5. APRECIADA MISS M.
A la atención de la conservadora del registro civil
City Hall, Kenosha
Wisconsin, EE. UU.
Apreciada Miss M.:
Discúlpeme si mi insistencia le parece inoportuna, pero para mí resulta de vital importancia determinar la verdadera identidad de la familia de mi abuela. No se trata de curiosidad, o del simple legítimo deseo de conocer los propios orígenes. Si así fuera, comprendería las razones que los empleados de su oficina han opuesto a mi petición: nada prueba que mi abuela fuera hija natural de un miembro de la familia Jeffery, y por lo tanto no puede violarse la privacidad de personas oficialmente ajenas a mí, por más que lleven muchos años muertas. No tengo derecho a plantear la solicitud, me han respondido con firme cortesía.
Quisiera tratar de explicarle, si tuviera la amabilidad de leer las líneas que siguen, por qué creo en cambio que tengo, si no derecho, sí necesidad de conocer el origen de mi abuela Mayme Hallevi, nacida en Kenosha el 7 de octubre de 1914, llevada a Italia por su padre John cuando todavía era una recién nacida, y muchos años después desposada con Giuseppe Lucidi, mi abuelo paterno.
Ante todo me presento. Me llamo Irina Lucidi. Soy abogada. Soy italiana de madre alemana. Crecí en Bélgica y he vivido en muchas partes del mundo, también durante largo tiempo en Estados Unidos, por trabajo. Estoy casada con un suizo alemán y es en Suiza donde he pasado estos últimos años. Soy madre de dos niñas, Alessia y Livia, nacidas el 7 de octubre de 2004, exactamente noventa años después que mi abuela Mayme. Por desgracia, desde hace unos años Alessia y Livia ya no están conmigo, me las arrebató su padre y no tengo noticia de qué ha sido de ellas. En estos difíciles y dolorosos años de búsqueda de las niñas muchas veces, en la soledad de las noches, he visto enredarse hilos de fechas recurrentes, destinos que se repiten. He recordado y ordenado las pocas noticias espigadas con los años, en mi casa, sobre la historia de mis abuelos y bisabuelos. Una historia que nadie ha contado nunca toda entera, pero que –ahora por fin lo sé– es esta que estoy a punto de escribirle.
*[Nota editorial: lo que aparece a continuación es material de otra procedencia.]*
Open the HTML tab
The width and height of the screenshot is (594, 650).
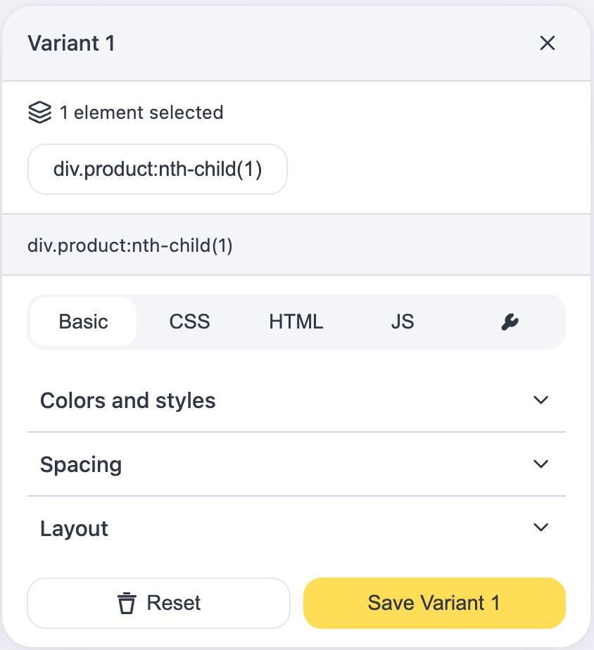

Los Allevi, sin hache inicial en el apellido, son originarios de Visso, un pueblo de los Montes Sibilinos. Estas montañas, señora, son un lugar de espectacular y misteriosa belleza: se llaman así porque se dice que en ellas habitaba la Sibila Picena, una sibila que, según cuenta una antigua leyenda, hizo prisionero a un caballero que había acudido a ella para conocer la verdadera identidad de sus padres. También aquel caballero, fíjese, como yo.
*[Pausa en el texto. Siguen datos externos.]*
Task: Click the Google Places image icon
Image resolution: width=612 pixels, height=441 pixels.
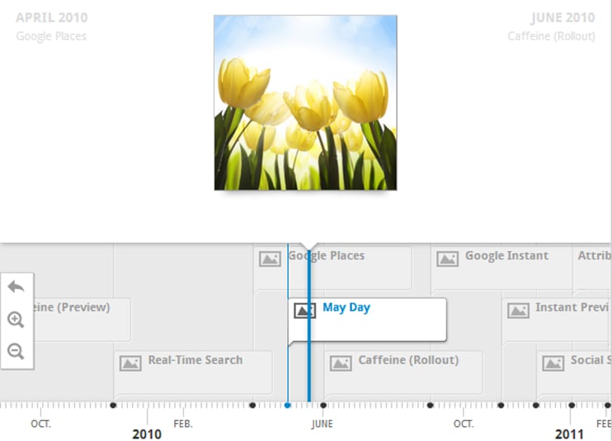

Los Allevi eran muy pobres. A mediados del siglo XIX uno de ellos emigró a Irlanda para buscar trabajo, conoció a una bailarina, tuvieron siete hijos, al último de los cuales llamaron Giovanni, John para su madre. Inmediatamente después del nacimiento del ultimo hijo –mi bisabuelo– su madre, la bailarina, abandonó a la familia y huyó a América. Al cumplir los catorce años, John decidió ir a buscarla. Necesitó, quiso: digamos decidió. Se embarcó rumbo a Estados Unidos. He localizado los documentos en Ellis Island: delante de su apellido aparece una hache, sin duda un error de transcripción. John Hallevi llegó, pues, a Kenosha. Encontró trabajo como mozo de almacén en una fábrica de bicicletas, la Gormully & Jeffery Manufacturing. Thomas Jeffery, socio fundador, empezaba por entonces a diseñar los primeros automóviles. Eran muy bonitos: carruajes descubiertos con motor. Cuatro grandes ruedas, un asiento, un volante. En las fotos, búsquelo, un hombre con chistera y chaleco mira a la cámara rebosante de viril poderío, sonríe. Jeffery creó la Rambler, una sociedad que se vendió muchos años después a General Motors. John se fue a trabajar con él. Mientras tanto se había prometido y luego casado con una italiana de Kenosha, Domenica. Todavía hoy es habitual que los inmigrantes se junten entre ellos. Así que imagínese entonces. Giovanni y Domenica tenían ambos menos de veinte años.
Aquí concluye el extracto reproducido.